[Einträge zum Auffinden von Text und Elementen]
------------------------------------------------------------
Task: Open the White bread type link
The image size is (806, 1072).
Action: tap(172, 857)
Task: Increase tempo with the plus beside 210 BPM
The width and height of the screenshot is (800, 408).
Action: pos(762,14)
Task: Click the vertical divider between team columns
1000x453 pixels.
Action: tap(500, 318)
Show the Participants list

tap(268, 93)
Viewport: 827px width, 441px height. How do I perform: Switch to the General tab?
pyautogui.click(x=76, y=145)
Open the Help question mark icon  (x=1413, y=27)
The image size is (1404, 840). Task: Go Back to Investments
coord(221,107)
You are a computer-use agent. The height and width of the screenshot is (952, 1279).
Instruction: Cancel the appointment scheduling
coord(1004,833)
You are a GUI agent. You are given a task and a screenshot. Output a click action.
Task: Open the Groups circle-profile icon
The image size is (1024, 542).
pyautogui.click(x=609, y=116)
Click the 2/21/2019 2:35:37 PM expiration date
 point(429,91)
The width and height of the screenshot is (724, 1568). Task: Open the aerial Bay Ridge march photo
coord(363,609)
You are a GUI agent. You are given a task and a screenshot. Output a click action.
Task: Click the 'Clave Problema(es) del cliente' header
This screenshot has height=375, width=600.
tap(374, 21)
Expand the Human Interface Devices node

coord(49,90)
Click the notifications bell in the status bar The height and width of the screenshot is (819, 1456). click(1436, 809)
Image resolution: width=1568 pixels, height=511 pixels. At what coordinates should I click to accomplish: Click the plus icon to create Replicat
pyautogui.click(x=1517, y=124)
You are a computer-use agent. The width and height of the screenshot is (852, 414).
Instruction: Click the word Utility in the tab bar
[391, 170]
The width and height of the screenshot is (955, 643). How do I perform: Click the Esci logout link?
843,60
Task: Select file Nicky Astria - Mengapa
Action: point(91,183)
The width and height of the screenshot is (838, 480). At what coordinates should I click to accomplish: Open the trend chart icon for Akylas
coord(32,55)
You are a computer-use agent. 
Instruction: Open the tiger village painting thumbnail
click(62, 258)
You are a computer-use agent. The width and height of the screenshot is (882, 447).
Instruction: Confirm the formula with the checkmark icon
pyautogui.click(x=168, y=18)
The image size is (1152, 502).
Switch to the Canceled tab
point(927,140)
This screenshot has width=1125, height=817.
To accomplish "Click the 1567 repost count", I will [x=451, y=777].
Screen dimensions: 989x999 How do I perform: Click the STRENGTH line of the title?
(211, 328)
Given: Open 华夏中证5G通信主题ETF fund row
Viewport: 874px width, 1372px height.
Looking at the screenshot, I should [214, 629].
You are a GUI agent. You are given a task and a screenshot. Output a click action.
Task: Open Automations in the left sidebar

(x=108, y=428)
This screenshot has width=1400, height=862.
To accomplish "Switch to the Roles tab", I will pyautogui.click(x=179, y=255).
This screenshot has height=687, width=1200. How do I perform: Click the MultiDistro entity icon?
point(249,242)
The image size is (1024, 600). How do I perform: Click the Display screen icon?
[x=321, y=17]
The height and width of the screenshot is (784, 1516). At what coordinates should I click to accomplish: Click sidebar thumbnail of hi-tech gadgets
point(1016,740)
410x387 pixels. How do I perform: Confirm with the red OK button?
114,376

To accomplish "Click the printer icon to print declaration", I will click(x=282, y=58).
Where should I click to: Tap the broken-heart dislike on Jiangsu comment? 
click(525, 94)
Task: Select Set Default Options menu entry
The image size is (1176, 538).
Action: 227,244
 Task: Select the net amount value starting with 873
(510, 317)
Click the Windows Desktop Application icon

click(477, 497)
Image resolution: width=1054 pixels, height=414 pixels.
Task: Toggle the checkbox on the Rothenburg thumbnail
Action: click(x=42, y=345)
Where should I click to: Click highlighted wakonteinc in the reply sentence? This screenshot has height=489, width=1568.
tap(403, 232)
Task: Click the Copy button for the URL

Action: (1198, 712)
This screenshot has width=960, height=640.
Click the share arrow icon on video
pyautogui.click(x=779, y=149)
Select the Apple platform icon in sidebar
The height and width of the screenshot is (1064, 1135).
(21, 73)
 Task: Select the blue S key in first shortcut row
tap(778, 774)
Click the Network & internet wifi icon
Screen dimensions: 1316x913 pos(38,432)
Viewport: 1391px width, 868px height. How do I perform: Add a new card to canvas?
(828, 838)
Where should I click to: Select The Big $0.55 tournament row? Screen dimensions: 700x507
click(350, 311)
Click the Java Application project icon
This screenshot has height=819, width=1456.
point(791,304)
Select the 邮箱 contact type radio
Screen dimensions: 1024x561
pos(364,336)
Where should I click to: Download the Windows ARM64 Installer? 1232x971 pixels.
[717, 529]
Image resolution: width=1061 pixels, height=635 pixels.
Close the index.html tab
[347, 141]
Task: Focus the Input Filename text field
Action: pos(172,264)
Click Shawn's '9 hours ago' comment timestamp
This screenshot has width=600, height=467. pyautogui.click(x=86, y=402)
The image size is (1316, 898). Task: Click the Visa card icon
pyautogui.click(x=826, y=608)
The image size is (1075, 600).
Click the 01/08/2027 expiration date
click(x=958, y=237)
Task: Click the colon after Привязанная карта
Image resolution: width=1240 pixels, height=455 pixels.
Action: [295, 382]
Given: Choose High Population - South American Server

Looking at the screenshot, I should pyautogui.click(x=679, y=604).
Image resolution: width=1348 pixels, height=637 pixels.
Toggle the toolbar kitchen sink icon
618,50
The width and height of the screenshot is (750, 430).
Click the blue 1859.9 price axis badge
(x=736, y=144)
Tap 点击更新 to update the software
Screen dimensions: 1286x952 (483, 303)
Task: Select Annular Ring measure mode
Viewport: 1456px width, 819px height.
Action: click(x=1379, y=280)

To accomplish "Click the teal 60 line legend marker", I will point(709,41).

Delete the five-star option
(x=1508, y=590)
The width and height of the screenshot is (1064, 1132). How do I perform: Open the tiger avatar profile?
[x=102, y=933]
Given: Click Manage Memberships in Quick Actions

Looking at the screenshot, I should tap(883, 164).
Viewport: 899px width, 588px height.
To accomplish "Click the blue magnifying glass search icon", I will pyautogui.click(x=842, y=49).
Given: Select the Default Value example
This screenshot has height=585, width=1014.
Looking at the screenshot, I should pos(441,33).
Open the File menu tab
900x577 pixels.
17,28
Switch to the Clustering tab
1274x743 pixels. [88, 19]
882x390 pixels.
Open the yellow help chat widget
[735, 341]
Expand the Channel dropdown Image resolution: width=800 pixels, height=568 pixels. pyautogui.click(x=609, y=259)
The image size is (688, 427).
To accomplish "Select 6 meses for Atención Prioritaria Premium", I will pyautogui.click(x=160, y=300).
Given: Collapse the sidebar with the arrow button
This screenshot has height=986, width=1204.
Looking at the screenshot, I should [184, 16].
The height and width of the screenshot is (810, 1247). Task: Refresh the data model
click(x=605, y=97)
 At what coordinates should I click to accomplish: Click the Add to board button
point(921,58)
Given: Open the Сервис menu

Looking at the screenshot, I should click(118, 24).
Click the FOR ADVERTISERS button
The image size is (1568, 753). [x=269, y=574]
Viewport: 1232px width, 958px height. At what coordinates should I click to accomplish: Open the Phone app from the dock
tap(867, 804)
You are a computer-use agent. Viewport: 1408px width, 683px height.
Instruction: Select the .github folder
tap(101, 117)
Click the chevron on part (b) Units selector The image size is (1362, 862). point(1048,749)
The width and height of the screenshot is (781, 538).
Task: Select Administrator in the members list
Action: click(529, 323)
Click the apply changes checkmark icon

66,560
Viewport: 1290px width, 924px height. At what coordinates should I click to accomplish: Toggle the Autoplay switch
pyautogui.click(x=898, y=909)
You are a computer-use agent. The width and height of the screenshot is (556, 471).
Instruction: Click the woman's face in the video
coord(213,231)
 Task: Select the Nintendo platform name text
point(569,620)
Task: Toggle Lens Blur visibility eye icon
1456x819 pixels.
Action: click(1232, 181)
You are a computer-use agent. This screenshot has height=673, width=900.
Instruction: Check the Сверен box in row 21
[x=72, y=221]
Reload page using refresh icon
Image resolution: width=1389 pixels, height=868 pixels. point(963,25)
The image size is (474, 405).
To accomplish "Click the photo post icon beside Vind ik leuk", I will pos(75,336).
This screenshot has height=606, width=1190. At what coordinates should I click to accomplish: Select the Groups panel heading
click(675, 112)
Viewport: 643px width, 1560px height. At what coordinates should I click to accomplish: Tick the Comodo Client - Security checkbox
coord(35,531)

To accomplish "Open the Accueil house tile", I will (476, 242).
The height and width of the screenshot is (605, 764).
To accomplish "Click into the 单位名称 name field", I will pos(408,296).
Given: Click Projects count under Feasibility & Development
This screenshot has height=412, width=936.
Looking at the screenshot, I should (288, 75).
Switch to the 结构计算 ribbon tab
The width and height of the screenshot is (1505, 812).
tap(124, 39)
------------------------------------------------------------
## DEINE ANWEISUNGEN
Entnimm den Einträgen den Abschnitt vom Anfang bis einschließlich der Zeile mit „coord(32,55)“ und gib ihn unverändert wieder.

## LÖSUNG DIESER AUFGABE
Task: Open the White bread type link
The image size is (806, 1072).
Action: tap(172, 857)
Task: Increase tempo with the plus beside 210 BPM
The width and height of the screenshot is (800, 408).
Action: pos(762,14)
Task: Click the vertical divider between team columns
1000x453 pixels.
Action: tap(500, 318)
Show the Participants list

tap(268, 93)
Viewport: 827px width, 441px height. How do I perform: Switch to the General tab?
pyautogui.click(x=76, y=145)
Open the Help question mark icon  (x=1413, y=27)
The image size is (1404, 840). Task: Go Back to Investments
coord(221,107)
You are a computer-use agent. The height and width of the screenshot is (952, 1279).
Instruction: Cancel the appointment scheduling
coord(1004,833)
You are a GUI agent. You are given a task and a screenshot. Output a click action.
Task: Open the Groups circle-profile icon
The image size is (1024, 542).
pyautogui.click(x=609, y=116)
Click the 2/21/2019 2:35:37 PM expiration date
 point(429,91)
The width and height of the screenshot is (724, 1568). Task: Open the aerial Bay Ridge march photo
coord(363,609)
You are a GUI agent. You are given a task and a screenshot. Output a click action.
Task: Click the 'Clave Problema(es) del cliente' header
This screenshot has height=375, width=600.
tap(374, 21)
Expand the Human Interface Devices node

coord(49,90)
Click the notifications bell in the status bar The height and width of the screenshot is (819, 1456). click(1436, 809)
Image resolution: width=1568 pixels, height=511 pixels. At what coordinates should I click to accomplish: Click the plus icon to create Replicat
pyautogui.click(x=1517, y=124)
You are a computer-use agent. The width and height of the screenshot is (852, 414).
Instruction: Click the word Utility in the tab bar
[391, 170]
The width and height of the screenshot is (955, 643). How do I perform: Click the Esci logout link?
843,60
Task: Select file Nicky Astria - Mengapa
Action: point(91,183)
The width and height of the screenshot is (838, 480). At what coordinates should I click to accomplish: Open the trend chart icon for Akylas
coord(32,55)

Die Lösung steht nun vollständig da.